And boy did she. On Wednesday I get a follow on tag saying ‘Jus we have 2 tickets, pay here, code word BLUE’.
My bestie (responsible for first introducing me to my aforementioned favourite artist of all time), now rudely lives in Eastbourne but tells me she’s coming up to stay with almost as much excitement as me hearing her words.
She arrives, we cab to a heaving Firework night in Beaconsfield, devour a fabulous steak in the Sarry’s Head and then go off to find the mystery venue, under described on a dark lane. We suss our The Hat Club is actually virtual and a lovely duo called Trev and Di. Artisan people with big hearts and a passion for keeping it uncommercial and real. The venue is a Squash club, with a tiny modest bar complete with wrist splints and handle strapping next to the optics incase you want to restring your racquet whilst you have a pint.
The room holds 60 people. It’s intimate and now full of friendly folk who potentially have little in common other than a taste in music. By this point, I’m hyperventilating and my memory is filled with the days of my deepest sadness, my rebuild and my quest whilst supported by lyrics that feel like they’ve been written personally for me.

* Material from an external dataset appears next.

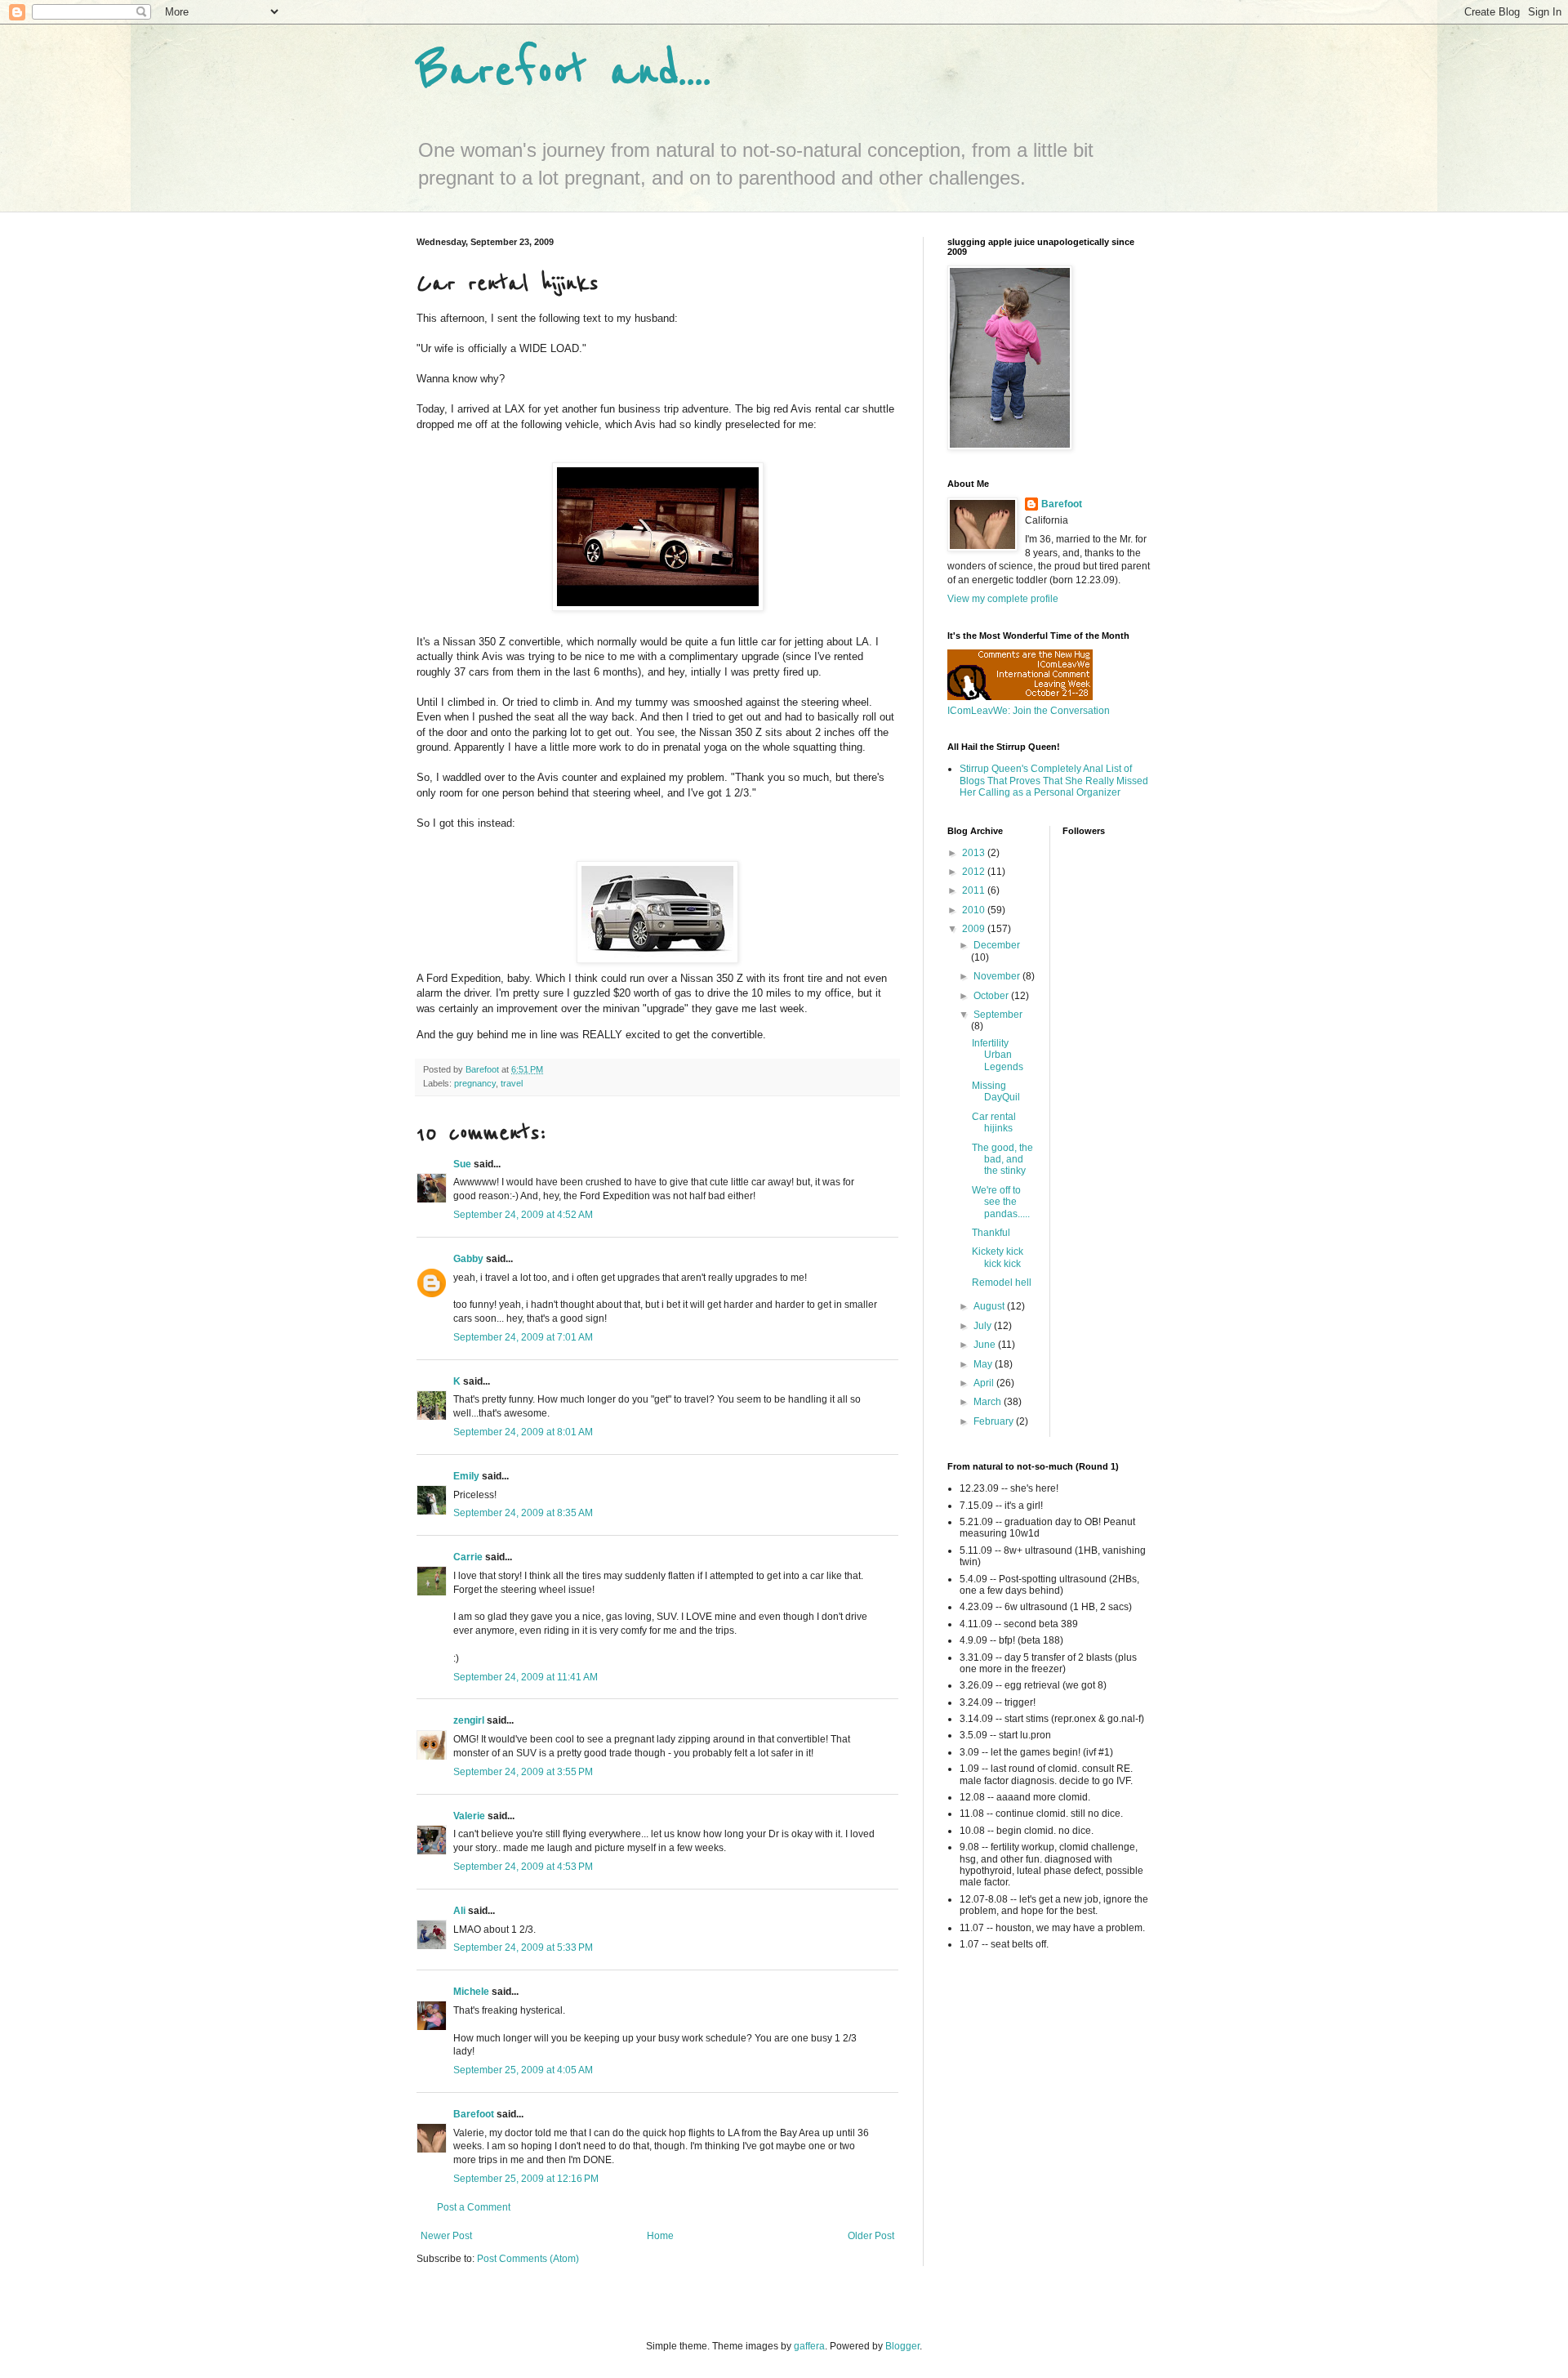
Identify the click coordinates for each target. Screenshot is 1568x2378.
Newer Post (446, 2236)
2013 (974, 853)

Tom’s sister Vashti comes on for the first set, filling me with awe of what their parents must feel with their doubling of amazing talent.
I can’t even précis every note, word or feeling I had from the moments of last night but it is without doubt the best gig I’ve ever been to and more so now in my top 3 moments of life. I know I’ve been blessed by being married to a BAFTA winning composer and forever stuck in love with a renowned songwriter but this few hours summed up everything I feel about music and what I cherish in its power.
The set finished and Tom suggests we carry on and move into Court One. (?) So, every one of the audience remove their shoes and walk into a beautifully lit squash court and sit. Tom follows us in and belts out 4 songs that turned the room into a mesmerising version of story telling hour for adults. Just incredible.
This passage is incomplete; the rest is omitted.